Saved data entries
+++++

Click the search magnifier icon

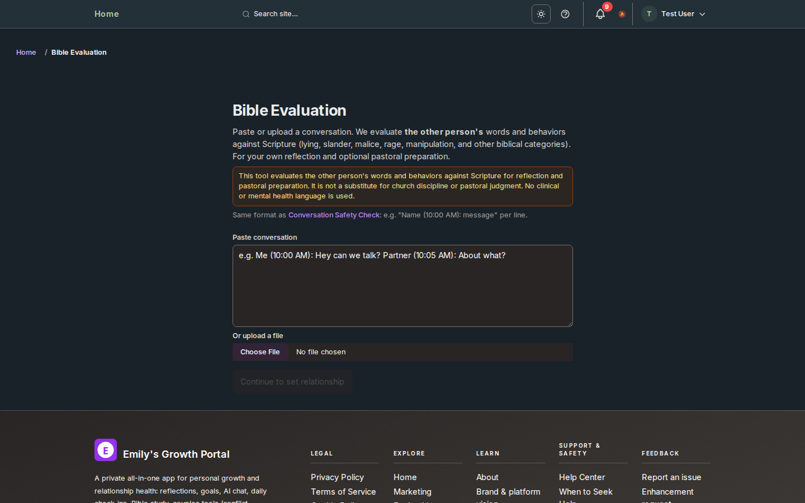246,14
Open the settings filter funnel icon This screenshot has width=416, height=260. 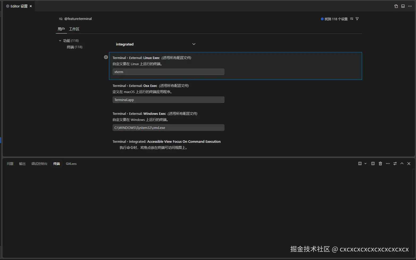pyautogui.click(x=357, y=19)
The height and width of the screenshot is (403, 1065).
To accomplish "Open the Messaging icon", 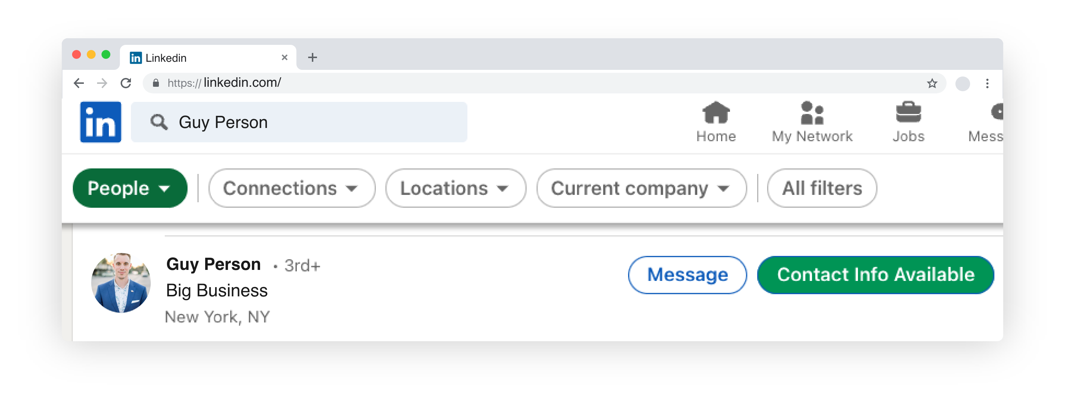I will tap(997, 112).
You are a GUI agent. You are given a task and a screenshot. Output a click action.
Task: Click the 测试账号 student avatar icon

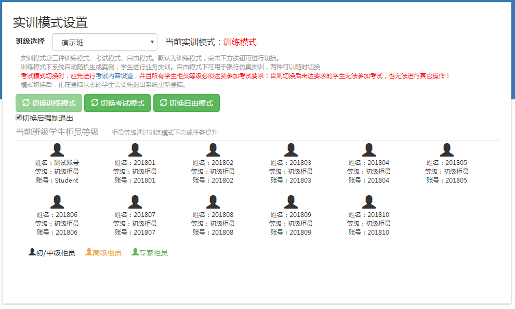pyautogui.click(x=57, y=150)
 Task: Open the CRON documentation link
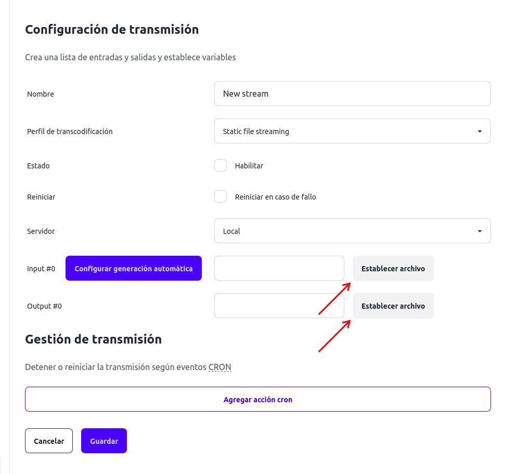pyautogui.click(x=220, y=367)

+++++

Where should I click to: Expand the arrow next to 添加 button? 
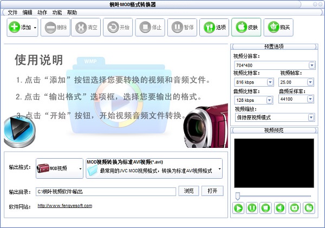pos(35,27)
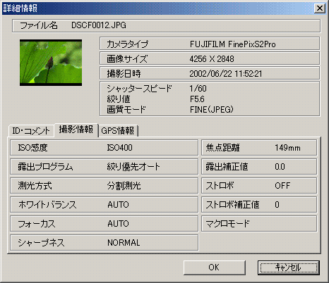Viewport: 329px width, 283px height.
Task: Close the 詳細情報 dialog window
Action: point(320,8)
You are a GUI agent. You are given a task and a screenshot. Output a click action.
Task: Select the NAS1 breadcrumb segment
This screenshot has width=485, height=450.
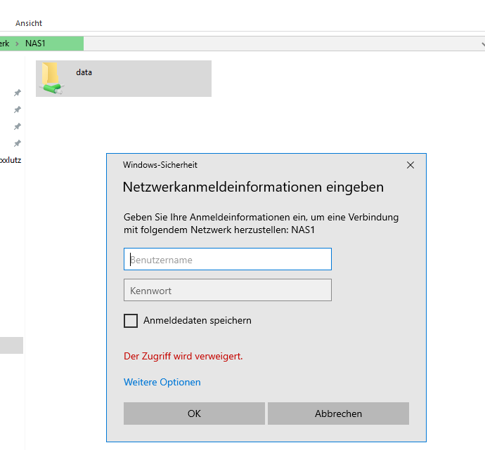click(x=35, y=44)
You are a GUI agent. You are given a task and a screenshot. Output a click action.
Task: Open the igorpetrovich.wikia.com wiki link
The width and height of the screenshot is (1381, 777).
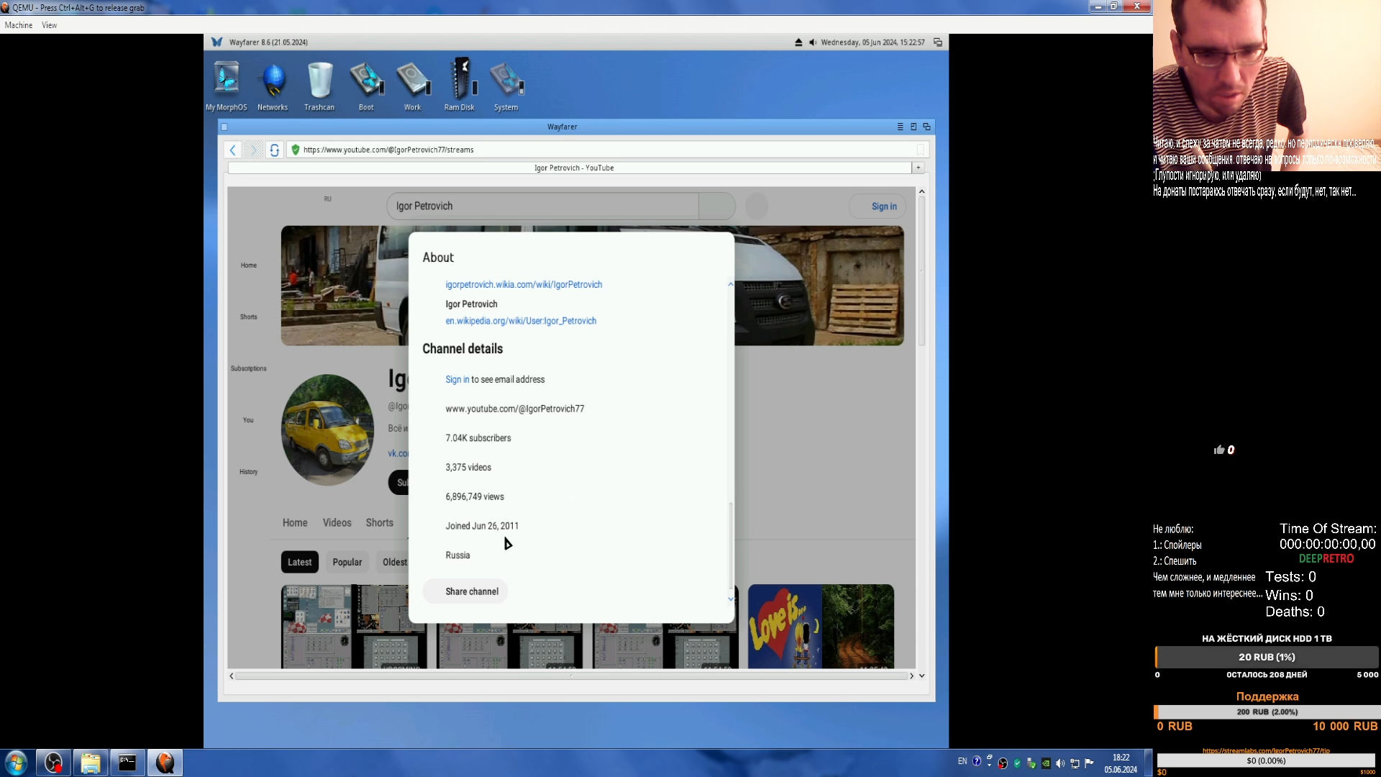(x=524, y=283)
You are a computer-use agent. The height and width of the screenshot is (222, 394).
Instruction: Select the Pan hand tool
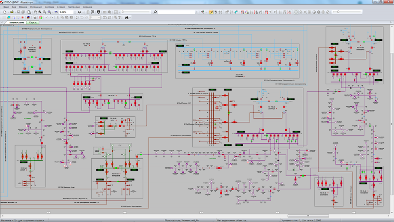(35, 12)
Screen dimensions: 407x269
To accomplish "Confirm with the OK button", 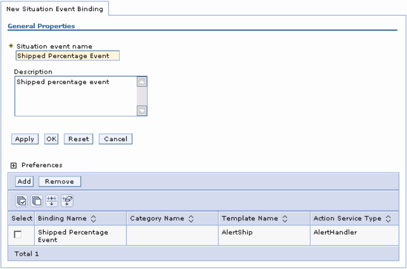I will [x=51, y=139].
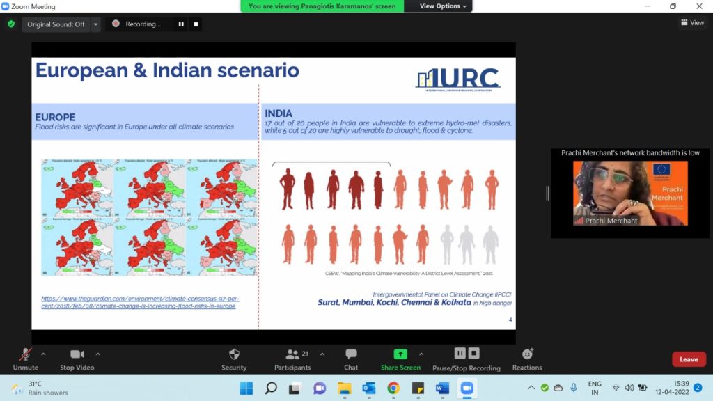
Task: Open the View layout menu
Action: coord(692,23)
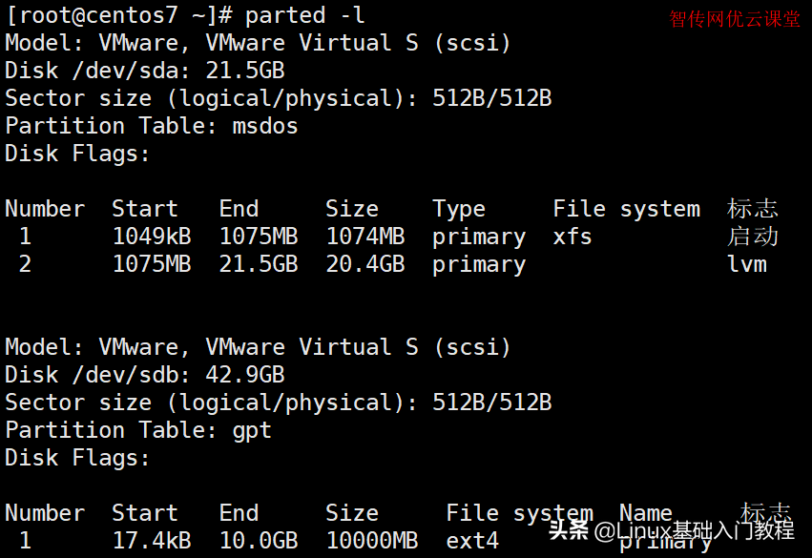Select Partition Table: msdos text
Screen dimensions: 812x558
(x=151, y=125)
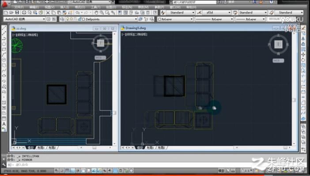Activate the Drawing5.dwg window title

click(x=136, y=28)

+++++

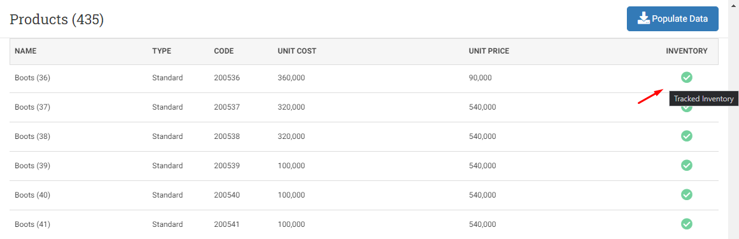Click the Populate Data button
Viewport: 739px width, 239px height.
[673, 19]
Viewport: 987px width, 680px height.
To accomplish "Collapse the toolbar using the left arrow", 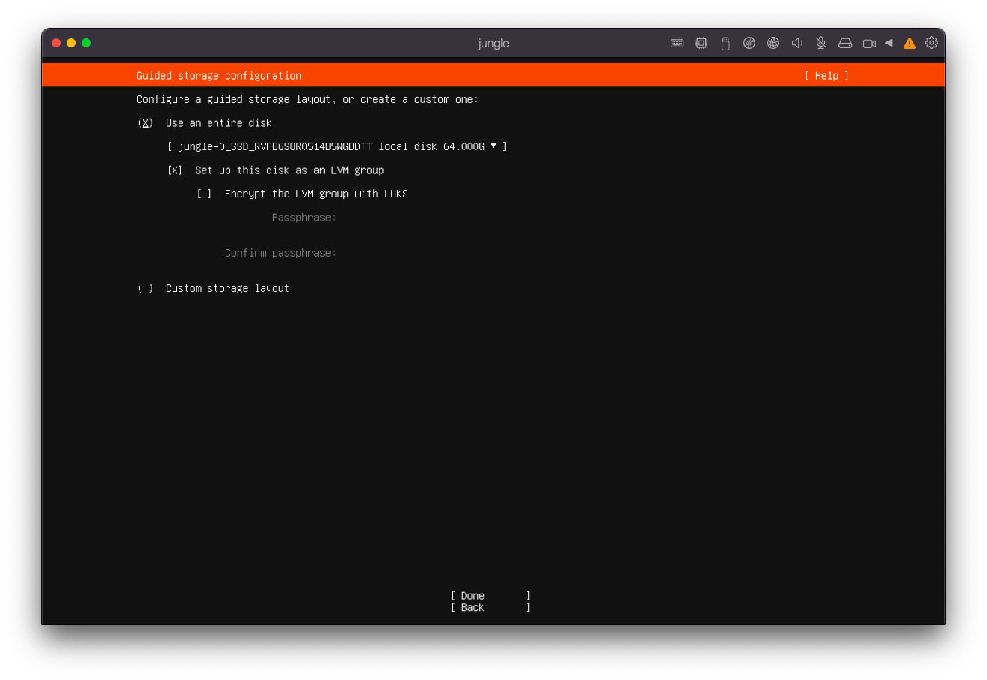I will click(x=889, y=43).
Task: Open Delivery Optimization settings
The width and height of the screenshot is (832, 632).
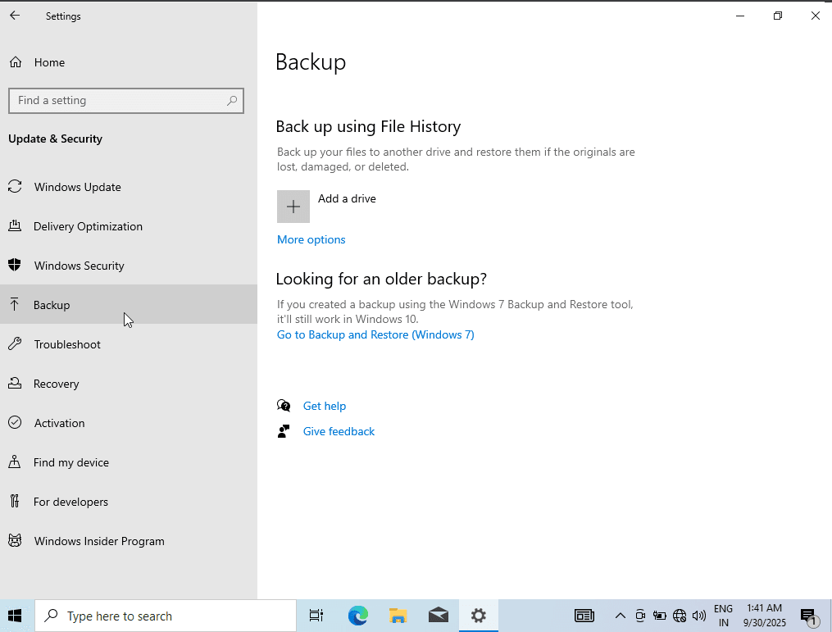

+++++

• **Your goal**: Write out, from the lines above, only those from the line with "Task: Open Delivery Optimization settings" to the line with "The width and height of the screenshot is (832, 632).", exactly as given, including the first and the last.

• **Output below**:
Task: Open Delivery Optimization settings
The width and height of the screenshot is (832, 632).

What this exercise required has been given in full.